Some nations are indigestible, and Finland is one of them. After tasting two decades of freedom from the Russian Empire, it was not going back—especially not to Stalin’s totalitarian knockoff.
Had the Soviet Union racked up a few more “victories” of the sort it won in Finland, it would have expired. Russia’s leadership knew it, too, even if it dared not say so in public for decades. Here’s Khrushchev again in 1970:
All of us—and Stalin first and foremost—sensed in our victory a defeat by the Finns. It was a dangerous defeat because it encouraged our enemies’ conviction that the Soviet Union was a colossus with feet of clay. . . .
Even in these most favorable conditions it was only after great difficulty and enormous losses that we were finally able to win.
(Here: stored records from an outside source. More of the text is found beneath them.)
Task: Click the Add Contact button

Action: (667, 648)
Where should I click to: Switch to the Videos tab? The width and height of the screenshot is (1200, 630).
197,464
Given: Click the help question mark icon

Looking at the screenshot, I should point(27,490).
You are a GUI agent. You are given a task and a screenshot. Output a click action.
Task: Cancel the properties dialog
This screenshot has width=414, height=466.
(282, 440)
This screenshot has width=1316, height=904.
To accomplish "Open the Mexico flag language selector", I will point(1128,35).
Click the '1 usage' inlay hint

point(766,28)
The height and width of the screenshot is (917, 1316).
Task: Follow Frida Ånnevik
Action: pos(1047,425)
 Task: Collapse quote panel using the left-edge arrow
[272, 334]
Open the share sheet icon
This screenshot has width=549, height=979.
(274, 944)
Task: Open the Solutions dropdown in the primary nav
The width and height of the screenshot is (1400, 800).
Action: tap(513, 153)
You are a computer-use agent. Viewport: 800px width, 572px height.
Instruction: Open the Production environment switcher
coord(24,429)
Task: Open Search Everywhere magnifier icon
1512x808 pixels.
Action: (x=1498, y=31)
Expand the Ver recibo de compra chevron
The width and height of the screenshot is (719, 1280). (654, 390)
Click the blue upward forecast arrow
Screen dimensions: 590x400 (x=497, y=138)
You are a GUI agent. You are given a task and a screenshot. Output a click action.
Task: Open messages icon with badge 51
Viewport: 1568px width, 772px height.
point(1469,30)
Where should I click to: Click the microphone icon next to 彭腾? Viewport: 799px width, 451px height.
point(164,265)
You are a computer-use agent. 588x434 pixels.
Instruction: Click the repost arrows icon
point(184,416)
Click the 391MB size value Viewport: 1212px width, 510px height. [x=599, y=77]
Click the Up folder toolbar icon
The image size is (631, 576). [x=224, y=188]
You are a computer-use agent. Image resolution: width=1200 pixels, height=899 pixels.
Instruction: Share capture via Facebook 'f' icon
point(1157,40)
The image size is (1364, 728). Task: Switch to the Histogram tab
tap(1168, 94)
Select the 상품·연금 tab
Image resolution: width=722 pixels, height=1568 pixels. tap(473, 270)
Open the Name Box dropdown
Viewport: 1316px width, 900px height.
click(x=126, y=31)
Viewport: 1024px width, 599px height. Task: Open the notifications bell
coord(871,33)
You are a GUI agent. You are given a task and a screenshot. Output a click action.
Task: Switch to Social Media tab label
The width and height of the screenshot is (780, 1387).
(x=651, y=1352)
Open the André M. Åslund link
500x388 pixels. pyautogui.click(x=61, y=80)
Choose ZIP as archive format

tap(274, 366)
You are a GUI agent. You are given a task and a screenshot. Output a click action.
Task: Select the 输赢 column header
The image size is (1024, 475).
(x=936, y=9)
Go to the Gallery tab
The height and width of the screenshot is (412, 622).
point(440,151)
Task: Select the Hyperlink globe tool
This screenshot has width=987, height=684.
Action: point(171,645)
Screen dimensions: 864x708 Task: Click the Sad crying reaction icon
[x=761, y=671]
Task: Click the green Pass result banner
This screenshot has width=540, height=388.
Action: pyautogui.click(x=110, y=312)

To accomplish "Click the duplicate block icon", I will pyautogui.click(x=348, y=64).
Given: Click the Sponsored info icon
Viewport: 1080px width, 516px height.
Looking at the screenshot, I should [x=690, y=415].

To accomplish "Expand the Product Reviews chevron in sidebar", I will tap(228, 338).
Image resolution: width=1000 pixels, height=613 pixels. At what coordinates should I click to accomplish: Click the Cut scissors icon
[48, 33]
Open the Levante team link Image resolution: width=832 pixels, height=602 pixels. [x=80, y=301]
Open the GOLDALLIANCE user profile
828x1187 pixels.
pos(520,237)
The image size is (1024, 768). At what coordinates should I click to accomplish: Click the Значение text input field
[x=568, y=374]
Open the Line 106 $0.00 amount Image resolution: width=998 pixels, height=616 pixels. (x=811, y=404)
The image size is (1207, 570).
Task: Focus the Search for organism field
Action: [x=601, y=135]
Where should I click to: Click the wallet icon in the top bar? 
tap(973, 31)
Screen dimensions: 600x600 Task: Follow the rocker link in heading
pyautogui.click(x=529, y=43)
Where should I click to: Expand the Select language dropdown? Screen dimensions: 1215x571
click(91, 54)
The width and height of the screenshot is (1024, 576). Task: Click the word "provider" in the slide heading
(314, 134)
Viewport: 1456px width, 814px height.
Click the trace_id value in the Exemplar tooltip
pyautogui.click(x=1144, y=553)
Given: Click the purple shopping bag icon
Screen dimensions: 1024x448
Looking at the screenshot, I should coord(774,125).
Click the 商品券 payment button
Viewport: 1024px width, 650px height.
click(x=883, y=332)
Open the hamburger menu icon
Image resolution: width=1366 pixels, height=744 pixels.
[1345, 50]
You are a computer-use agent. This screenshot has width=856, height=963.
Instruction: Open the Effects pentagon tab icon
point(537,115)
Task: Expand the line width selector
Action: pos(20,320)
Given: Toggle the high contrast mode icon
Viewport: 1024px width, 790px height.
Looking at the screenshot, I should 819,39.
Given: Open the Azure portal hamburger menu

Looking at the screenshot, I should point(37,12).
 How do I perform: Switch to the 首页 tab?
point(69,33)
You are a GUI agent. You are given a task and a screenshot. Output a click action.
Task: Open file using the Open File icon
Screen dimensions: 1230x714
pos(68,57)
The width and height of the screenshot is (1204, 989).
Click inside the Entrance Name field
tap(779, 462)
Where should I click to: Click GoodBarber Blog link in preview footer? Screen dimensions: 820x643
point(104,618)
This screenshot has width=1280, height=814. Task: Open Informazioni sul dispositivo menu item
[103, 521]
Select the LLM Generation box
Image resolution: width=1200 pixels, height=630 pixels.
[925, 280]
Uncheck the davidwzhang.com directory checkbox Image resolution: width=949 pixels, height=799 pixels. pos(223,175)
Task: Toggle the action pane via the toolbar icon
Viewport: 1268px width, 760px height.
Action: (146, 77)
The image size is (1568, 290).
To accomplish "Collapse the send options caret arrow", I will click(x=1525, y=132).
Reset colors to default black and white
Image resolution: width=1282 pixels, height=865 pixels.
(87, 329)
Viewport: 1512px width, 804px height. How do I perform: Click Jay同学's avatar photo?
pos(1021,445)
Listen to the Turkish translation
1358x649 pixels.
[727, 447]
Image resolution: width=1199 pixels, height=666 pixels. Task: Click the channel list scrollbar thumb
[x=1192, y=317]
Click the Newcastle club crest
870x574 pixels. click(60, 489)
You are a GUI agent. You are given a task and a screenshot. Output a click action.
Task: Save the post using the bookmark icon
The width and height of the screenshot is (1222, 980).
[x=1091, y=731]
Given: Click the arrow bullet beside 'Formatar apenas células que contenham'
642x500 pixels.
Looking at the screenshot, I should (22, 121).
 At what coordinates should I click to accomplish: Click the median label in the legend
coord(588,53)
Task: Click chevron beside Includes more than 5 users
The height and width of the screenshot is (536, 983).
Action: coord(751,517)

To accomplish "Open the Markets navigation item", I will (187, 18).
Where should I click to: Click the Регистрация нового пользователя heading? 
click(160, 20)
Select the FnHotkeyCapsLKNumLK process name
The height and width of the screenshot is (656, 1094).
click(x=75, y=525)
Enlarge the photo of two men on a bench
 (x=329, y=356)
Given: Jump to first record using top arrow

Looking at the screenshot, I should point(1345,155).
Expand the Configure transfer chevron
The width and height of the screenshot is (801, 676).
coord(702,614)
A victory at such a cost was actually a moral defeat. Our people never knew [in 1940] that we had suffered a moral defeat, of course, because they were never told the truth. Quite the contrary. When the Finnish war ended our country was told, “Let the trumpets of victory sound!” But the seeds of doubt had been sown. Russia’s defeat in Afghanistan in 1989 led to fall of the Berlin Wall during the same year and later to the end of the Soviet Union. Its defeat of sorts in Finland could have produced a similar result, and it nearly did. Tiny Finland battered Russia so severely that Adolf Hitler convinced himself that the entire Soviet Union was a Potemkin contraption, a shadow on the wall that could be blitzkrieged from the map. It’s what inspired him to betray Stalin and mount Operation Barbarossa, his invasion of the Soviet Union and his attempt to incorporate it into his Reich.
The Russians have largely memory-holed the Finnish debacle in their history. Hardly anyone is old enough to remember it, and almost nobody talks about it. And as Russia’s botched invasion of Ukraine seems to be hurtling toward a similarly ambiguous outcome and a meager pyrrhic victory at best, it shows.